Electrochemical and scanning transmission X-ray microscopy studies of MnO2 and Mn3O4 for supercapacitor cathodes: Influence of fabrication method and electrochemical activation on charge storage

Abstract

This investigation is motivated by increasing interest in Mn3O4 as a promising alternative to MnO2 for supercapacitors with high active mass and the need for better understanding of charging and electrode activation mechanisms. High energy ball milling (HEBM) of chemically precipitated MnO2 and Mn3O4 in the presence of quercetin resulted in significant capacitance increase. The use of Mn2+ salts for Mn3O4 synthesis facilitated the application of quercetin as a new chelating capping agent for synthesis of Mn3O4, which showed higher capacitance, compared to HEBM Mn3O4. The capacitance of Mn3O4 prepared using quercetin was 6.0F cm−2 (149.50 F g−1) for cyclic voltammetry at 2 mVs−1 and 8.03 F cm−2 (200.93 F g−1) for chronopotentiometry at 3 mA cm−2, which is on-par with the capacitance of MnO2. The time-consuming activation procedure, which limits Mn3O4 applications, was significantly accelerated for HEBM Mn3O4 and practically eliminated for Mn3O4 prepared using quercetin as a capping agent.

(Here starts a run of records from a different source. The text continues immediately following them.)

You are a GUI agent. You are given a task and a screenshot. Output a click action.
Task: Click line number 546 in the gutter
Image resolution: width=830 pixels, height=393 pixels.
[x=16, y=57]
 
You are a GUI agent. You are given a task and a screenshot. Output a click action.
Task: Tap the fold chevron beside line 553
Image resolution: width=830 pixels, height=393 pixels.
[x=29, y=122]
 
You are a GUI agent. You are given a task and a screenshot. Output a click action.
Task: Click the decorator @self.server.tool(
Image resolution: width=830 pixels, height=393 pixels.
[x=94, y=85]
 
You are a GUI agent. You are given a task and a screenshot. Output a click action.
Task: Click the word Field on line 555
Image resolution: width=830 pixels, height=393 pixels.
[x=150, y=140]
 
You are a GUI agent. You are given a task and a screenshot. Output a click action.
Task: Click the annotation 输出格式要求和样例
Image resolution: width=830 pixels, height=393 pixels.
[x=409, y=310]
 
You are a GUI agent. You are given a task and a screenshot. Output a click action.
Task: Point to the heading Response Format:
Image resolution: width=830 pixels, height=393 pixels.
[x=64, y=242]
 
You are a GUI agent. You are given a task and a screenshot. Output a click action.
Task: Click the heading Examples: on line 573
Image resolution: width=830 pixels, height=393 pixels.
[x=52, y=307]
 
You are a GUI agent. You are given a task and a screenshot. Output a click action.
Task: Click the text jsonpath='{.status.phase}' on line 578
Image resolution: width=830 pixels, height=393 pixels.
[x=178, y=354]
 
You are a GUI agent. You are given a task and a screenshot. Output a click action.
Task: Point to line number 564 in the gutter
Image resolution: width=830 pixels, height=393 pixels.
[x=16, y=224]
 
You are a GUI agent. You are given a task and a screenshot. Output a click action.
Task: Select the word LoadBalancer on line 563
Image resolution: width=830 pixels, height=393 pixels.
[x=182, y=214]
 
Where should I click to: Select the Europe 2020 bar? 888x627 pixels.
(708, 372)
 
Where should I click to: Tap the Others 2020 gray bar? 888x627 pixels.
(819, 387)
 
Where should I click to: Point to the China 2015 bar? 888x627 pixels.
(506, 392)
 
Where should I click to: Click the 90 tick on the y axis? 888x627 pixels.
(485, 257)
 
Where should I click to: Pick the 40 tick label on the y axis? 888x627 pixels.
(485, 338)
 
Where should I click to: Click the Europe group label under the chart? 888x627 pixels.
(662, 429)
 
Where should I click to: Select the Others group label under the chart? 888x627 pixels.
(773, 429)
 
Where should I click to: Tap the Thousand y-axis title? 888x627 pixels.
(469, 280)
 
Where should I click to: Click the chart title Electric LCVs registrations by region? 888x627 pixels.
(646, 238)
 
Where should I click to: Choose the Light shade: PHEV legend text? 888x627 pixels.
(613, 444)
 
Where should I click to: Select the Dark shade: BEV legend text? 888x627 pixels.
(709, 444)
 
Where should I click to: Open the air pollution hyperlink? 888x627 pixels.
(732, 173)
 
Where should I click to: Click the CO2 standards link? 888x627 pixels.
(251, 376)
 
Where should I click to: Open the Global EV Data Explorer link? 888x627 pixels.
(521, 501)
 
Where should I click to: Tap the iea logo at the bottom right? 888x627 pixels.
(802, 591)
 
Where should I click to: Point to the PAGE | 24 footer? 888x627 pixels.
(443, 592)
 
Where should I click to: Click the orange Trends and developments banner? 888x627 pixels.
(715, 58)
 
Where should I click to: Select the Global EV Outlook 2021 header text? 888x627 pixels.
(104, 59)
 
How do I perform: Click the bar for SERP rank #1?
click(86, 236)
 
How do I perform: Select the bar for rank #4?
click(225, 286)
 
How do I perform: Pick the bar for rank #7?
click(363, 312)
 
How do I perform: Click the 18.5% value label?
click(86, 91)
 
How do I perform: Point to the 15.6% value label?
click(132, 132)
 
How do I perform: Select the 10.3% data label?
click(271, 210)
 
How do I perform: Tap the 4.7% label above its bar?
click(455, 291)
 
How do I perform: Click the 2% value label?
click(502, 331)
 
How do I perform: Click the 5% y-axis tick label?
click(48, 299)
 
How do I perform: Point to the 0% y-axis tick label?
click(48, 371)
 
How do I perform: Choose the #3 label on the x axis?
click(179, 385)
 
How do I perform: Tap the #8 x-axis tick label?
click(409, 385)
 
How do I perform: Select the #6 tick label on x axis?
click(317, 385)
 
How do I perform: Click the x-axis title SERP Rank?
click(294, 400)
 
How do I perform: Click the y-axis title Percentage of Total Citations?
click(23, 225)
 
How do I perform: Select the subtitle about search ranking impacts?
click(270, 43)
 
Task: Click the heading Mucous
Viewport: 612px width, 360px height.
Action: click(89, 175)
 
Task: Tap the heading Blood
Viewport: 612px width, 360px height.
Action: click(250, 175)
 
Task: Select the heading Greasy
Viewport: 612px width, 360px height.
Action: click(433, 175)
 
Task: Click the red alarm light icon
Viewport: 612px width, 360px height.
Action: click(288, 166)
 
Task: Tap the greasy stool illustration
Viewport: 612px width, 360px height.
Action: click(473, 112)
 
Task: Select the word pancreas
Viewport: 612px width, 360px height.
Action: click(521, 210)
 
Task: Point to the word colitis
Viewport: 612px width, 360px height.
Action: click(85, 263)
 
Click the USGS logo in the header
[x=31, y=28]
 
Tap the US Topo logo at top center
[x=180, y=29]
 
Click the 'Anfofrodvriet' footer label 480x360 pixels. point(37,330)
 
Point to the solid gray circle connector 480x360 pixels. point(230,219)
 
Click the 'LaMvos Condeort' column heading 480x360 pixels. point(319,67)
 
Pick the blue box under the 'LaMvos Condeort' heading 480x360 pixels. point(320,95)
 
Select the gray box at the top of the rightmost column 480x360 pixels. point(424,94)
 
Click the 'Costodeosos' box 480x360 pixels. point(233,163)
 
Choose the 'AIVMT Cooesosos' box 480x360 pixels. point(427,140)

Soft X-ray scanning transmission X-ray microscopy (STXM), an advanced synchrotron based analytical microscopy, was used at the O 1s and Mn 2p edges to identify and quantitatively map the Mn oxidation states present in Mn3O4 materials. Variable and fixed sweep rate electrochemical cycling procedures were used for the analysis of oxidation state of Mn and charging mechanism using STXM analysis coupled with electrochemical testing. The combination of STXM and electrochemistry provided valuable insights into the activation kinetics and charging mechanism. The STXM results showed that the tested materials contained mixtures of Mn2+, Mn3+ and Mn4+ oxides. A small amount of MnO phase in the tested samples indicated partial reduction. The higher content of MnO2 phase in the tested Mn3O4 prepared using quercetin as a capping agent, compared to HEBM Mn3O4, correlated with higher capacitance and the ability to eliminate the activation procedure.